A lot of people seemed disappointed in the ending, but I was okay with it. Maybe I just didn't have a lot invested in this book because I don't think there was an ending that I would have hated. The main character really rubbed me the wrong way at the beginning...she seemed naive to the point of stupidity sometimes at how she just didn't get the gravity of the stuff she did. I tried to think back to when I was a teenager and whether that makes sense but I wasn't really that rebellious so maybe I'm the wrong person to ask.
I also wasn't a huge fan of her love obsession but that's something I could more relate to as a teenager!
In a dystopian near-future full of acronyms and thought police, Adrienne is a bright, studious girl with zero survival instinct. In Dungeons and Dragons terms, wisdom is her dump stat. Everyone tells her to keep her mouth shut and don't overachieve, so of course the thought police arrest her for asking a bunch of questions publicly.

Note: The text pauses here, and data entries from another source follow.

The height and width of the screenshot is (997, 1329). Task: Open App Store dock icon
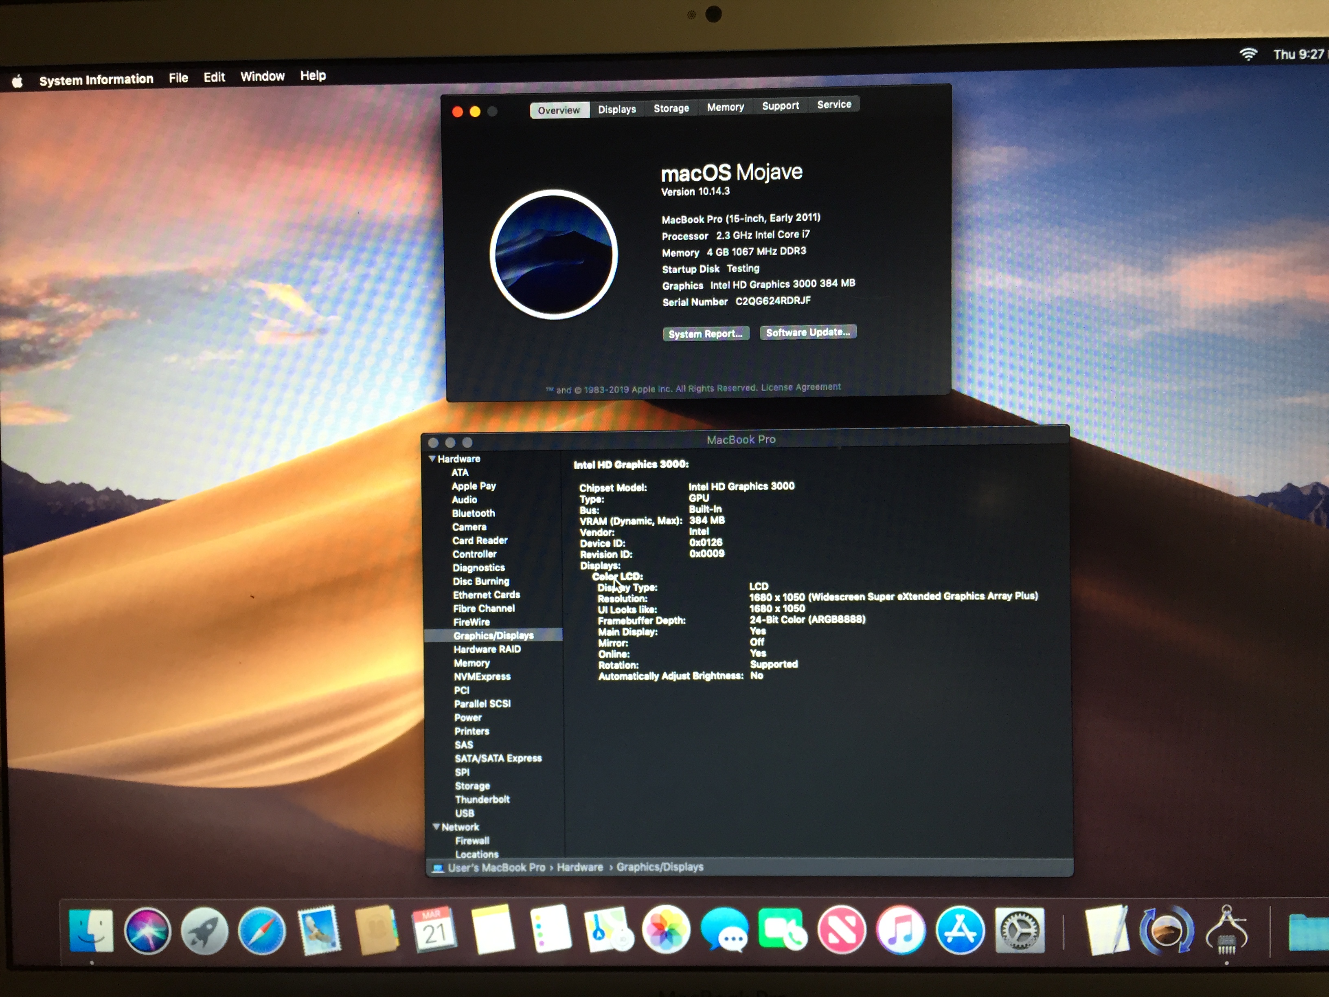[960, 931]
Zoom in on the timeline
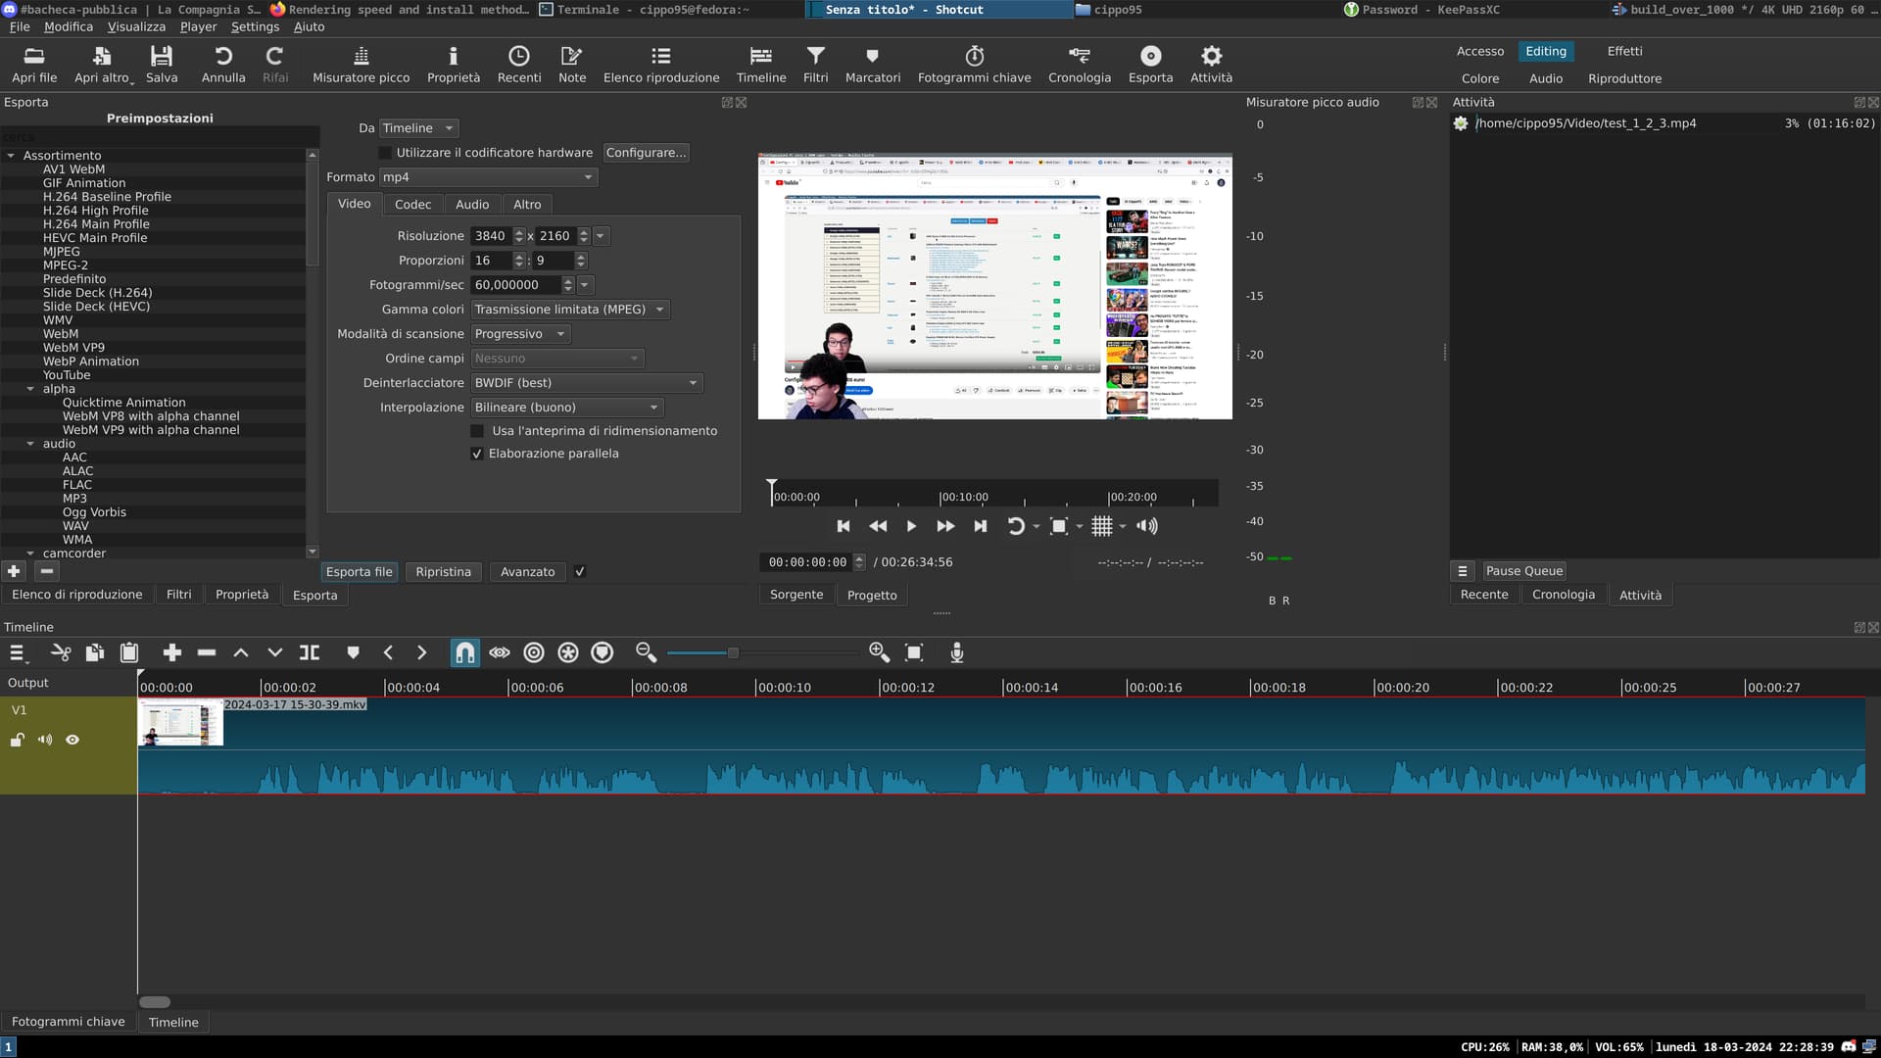The height and width of the screenshot is (1058, 1881). [x=879, y=652]
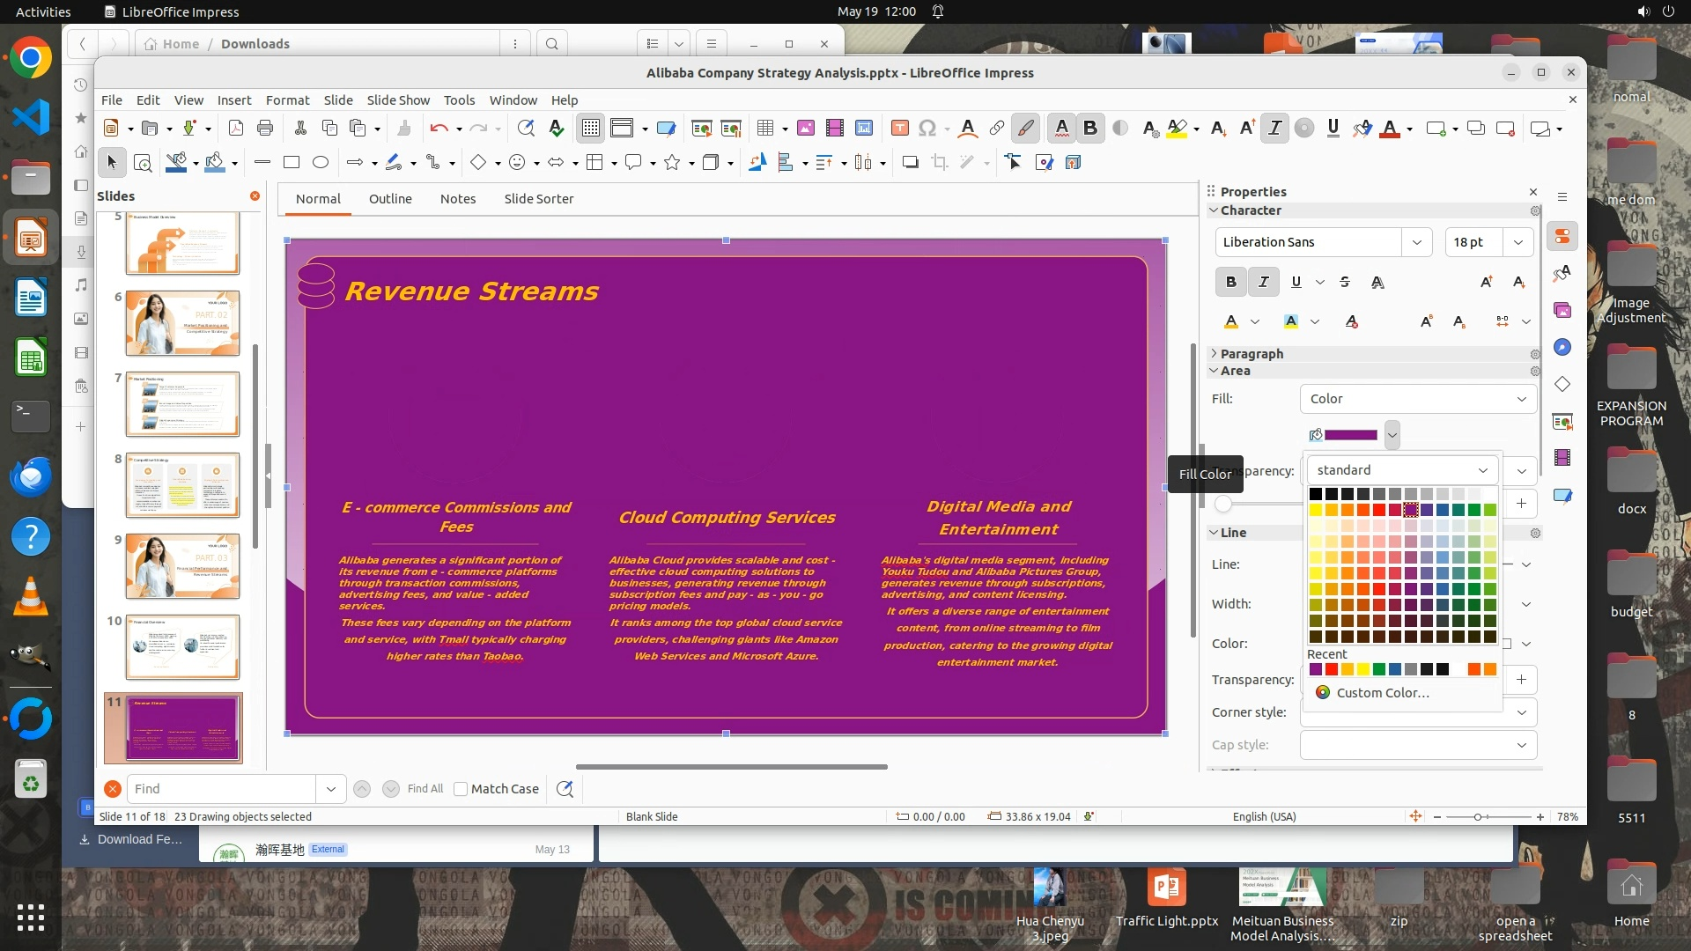
Task: Enable the Match Case checkbox
Action: tap(461, 789)
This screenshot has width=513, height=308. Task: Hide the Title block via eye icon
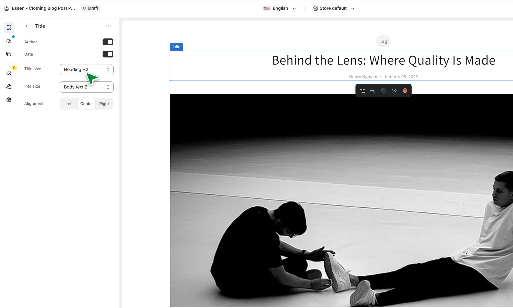click(394, 91)
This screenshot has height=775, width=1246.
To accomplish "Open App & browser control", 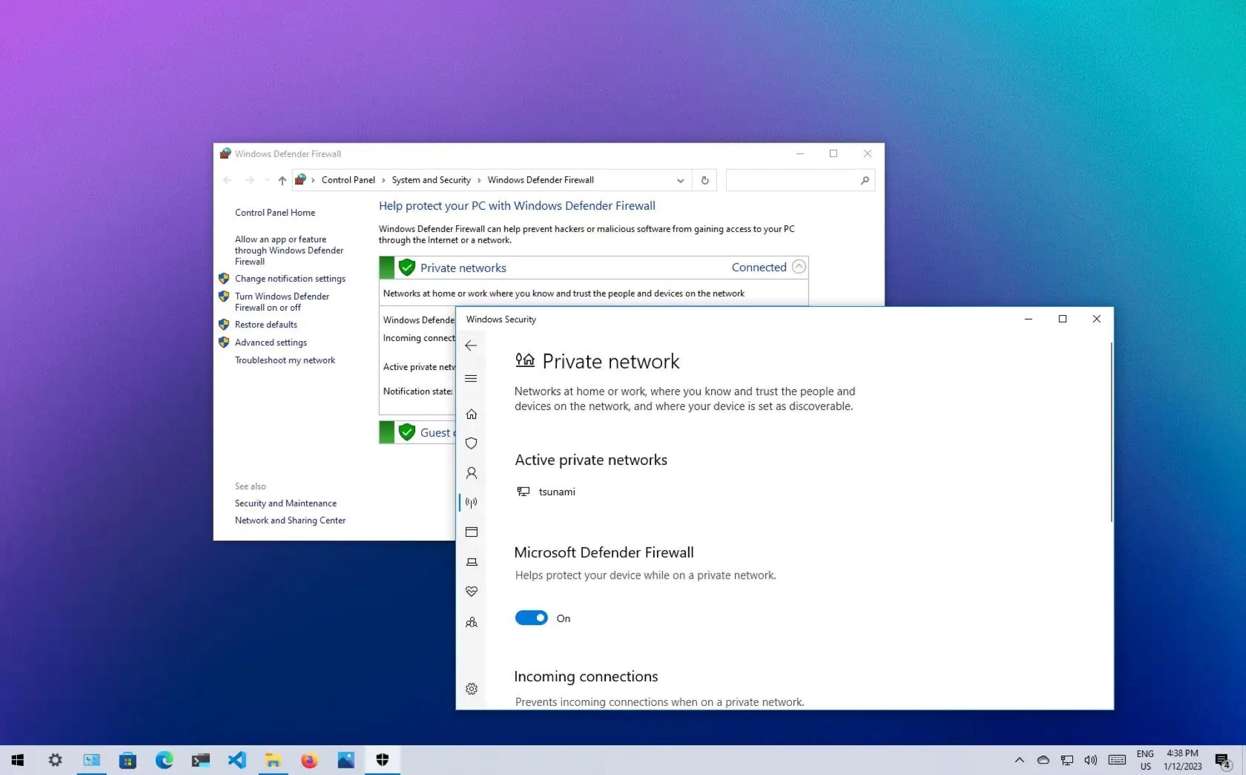I will [472, 532].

Her punishment? Living in the United States midwest in 1959.
I'm 90% sure this is a satire of YA dystopia novels, but it's painfully plausible. Generic White Girl, as she is now known, gets really into intro level philosophy, stalks a professor, and turns up her nose at everything the 50s natives enjoy - TV, movies, art, poetry, etc.
Then the third act really goes off the rails.
I get why this has such mixed reviews. It's solid YA tripe but the satire will probably make YA fans feel betrayed when they catch on. It's decent satire but you've got to slog through the YA melodramatic tone. A lot of research went into the philosophy and history but I kinda tuned out during some of the looooong philosophy tangents.